__TEXT FOR ANALYSIS__.
Fast forward to 2000: T1 lines were still being used, but ADSL deployment was growing like wildfire. Some providers were legendary for offering synchronous DSL with extremely few limitations, for a fraction of the cost of a T1. That's what really kicked off a new generation of distributed file sharing. Nothing today compares; the dark web is a tiny blip in the ocean that was the 2000's file sharing scene.
I'm skeptical. In terms of actual usage, there are many, many more people online today. Many people are sharing torrents over their broadband connections: entire movies, all seasons of show. We won't even get into the piracy of books! I think the piracy scene today is much bigger.
There is more bandwidth used today, but there was so much more shared material before. The most heinous illegal shit you could imagine would just float over the network through your node. Your dad's QuickBooks files were downloaded by strangers, along with your family photos. Corporate records, lists of social security numbers kept on a hospital computer. Anything you could imagine. It's vastly different today; the content you can get is curated, only select things get put onto services, and takedown notices often get them dropped. Nothing was taken down back in the day, nobody was watching, and there was no filter. I saw things at 17 that no kid today could possibly get access to. The nature of file sharing today just isn't an open tap like it used to be. You have to try hard to publish or retrieve stuff today; back then it was almost accidental.

[Source data]

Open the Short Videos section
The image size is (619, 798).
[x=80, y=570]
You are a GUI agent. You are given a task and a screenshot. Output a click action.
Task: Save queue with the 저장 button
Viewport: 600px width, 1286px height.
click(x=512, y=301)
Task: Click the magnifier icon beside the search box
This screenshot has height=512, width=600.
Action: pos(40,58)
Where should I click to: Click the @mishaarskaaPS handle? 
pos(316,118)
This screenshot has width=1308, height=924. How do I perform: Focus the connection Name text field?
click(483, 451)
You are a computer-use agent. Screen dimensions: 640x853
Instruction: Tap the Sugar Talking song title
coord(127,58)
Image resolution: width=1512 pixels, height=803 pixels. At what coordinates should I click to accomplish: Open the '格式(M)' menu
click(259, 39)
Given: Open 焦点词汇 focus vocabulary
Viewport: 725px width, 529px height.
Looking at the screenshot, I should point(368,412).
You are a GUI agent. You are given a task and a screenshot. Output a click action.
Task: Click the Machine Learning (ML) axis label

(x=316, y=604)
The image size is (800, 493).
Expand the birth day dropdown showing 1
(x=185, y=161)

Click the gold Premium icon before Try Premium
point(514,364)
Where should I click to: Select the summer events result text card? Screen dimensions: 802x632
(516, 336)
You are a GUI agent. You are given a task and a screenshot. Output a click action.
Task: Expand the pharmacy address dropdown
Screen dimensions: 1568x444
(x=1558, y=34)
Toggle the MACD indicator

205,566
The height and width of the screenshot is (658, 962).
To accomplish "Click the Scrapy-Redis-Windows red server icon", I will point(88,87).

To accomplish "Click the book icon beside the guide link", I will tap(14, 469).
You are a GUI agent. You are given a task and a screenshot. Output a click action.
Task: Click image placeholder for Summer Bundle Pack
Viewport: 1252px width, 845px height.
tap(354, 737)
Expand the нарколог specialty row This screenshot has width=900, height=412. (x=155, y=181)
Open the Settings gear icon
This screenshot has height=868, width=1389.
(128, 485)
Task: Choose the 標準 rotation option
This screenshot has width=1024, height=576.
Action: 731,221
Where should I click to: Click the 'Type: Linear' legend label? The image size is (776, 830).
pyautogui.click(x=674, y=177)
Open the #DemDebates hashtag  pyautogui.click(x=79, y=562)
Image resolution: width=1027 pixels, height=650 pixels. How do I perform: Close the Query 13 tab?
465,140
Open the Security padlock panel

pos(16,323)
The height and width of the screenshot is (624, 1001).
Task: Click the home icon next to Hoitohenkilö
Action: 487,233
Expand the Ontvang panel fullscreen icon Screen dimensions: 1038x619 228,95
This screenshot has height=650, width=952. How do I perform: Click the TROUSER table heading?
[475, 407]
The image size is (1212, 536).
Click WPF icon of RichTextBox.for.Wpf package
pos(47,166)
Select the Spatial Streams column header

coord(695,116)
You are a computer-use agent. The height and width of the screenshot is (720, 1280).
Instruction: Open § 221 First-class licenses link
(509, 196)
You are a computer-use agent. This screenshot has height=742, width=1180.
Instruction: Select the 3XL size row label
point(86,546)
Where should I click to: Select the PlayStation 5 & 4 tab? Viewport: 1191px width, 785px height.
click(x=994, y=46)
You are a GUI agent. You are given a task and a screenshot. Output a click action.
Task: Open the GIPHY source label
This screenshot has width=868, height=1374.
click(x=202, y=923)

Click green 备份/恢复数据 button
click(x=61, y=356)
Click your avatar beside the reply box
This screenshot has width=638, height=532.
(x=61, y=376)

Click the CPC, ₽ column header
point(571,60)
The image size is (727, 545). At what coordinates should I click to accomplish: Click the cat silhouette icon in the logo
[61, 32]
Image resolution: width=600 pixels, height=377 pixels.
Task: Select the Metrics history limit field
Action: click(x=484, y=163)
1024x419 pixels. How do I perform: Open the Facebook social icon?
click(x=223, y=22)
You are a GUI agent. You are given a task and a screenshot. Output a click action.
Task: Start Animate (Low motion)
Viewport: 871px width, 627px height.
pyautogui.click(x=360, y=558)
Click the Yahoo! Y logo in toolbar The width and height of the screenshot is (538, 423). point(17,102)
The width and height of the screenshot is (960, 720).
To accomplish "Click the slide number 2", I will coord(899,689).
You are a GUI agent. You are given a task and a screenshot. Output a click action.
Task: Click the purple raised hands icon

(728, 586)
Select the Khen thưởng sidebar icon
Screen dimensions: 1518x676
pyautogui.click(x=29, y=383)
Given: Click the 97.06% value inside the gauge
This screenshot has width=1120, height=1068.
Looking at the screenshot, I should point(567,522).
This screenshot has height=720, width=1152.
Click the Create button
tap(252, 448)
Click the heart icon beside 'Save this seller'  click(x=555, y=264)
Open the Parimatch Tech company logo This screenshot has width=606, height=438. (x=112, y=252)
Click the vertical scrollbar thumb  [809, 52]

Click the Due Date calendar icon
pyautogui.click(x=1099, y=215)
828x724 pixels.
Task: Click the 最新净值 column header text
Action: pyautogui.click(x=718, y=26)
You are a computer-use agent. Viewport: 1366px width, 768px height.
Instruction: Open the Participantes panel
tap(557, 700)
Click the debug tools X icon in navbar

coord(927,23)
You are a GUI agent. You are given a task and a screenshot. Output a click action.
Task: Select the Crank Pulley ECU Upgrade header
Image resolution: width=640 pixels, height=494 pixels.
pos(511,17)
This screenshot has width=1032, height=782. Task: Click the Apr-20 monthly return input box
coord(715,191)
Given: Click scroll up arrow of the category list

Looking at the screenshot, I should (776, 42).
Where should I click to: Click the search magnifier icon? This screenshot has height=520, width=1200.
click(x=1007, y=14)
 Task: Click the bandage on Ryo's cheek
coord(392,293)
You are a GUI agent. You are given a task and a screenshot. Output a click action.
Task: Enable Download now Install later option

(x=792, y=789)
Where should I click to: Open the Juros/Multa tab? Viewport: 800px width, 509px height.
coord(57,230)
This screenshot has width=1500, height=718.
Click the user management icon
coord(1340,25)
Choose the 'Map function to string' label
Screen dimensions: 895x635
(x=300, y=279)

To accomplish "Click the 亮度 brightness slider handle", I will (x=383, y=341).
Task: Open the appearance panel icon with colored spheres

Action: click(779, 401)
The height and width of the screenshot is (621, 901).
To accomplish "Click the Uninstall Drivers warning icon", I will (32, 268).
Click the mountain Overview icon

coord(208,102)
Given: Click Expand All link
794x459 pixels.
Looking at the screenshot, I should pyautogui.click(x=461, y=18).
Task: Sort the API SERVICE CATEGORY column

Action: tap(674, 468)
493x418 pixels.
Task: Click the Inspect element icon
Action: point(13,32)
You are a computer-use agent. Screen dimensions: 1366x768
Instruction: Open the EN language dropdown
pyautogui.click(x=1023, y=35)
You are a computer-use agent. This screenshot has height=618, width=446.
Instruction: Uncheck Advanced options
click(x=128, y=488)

__TASKS AND EXERCISES__.
[1] Rewrite the paragraph of the file-sharing text that begins "Fast forward to 2000" as a short bulleted list that keeps its main facts.
[2] In the file-sharing text, the paragraph beginning "I'm skeptical." holds that the piracy scene today is much bigger. In one to three sentences, explain what reasons that paragraph gives for this view.

__SOLUTIONS FOR EACH TASK__.
[1]
- By 2000, T1 lines were still in use, but ADSL deployment was spreading fast.
- Some providers were known for synchronous DSL with very few limitations, at a fraction of a T1's cost.
- This started a new generation of distributed file sharing.
- Nothing today compares. The dark web is a tiny blip next to the file-sharing scene of the 2000s.

[2] The paragraph points out that many more people are online today. It adds that many of them share torrents over broadband connections, including entire movies, all seasons of shows, and pirated books.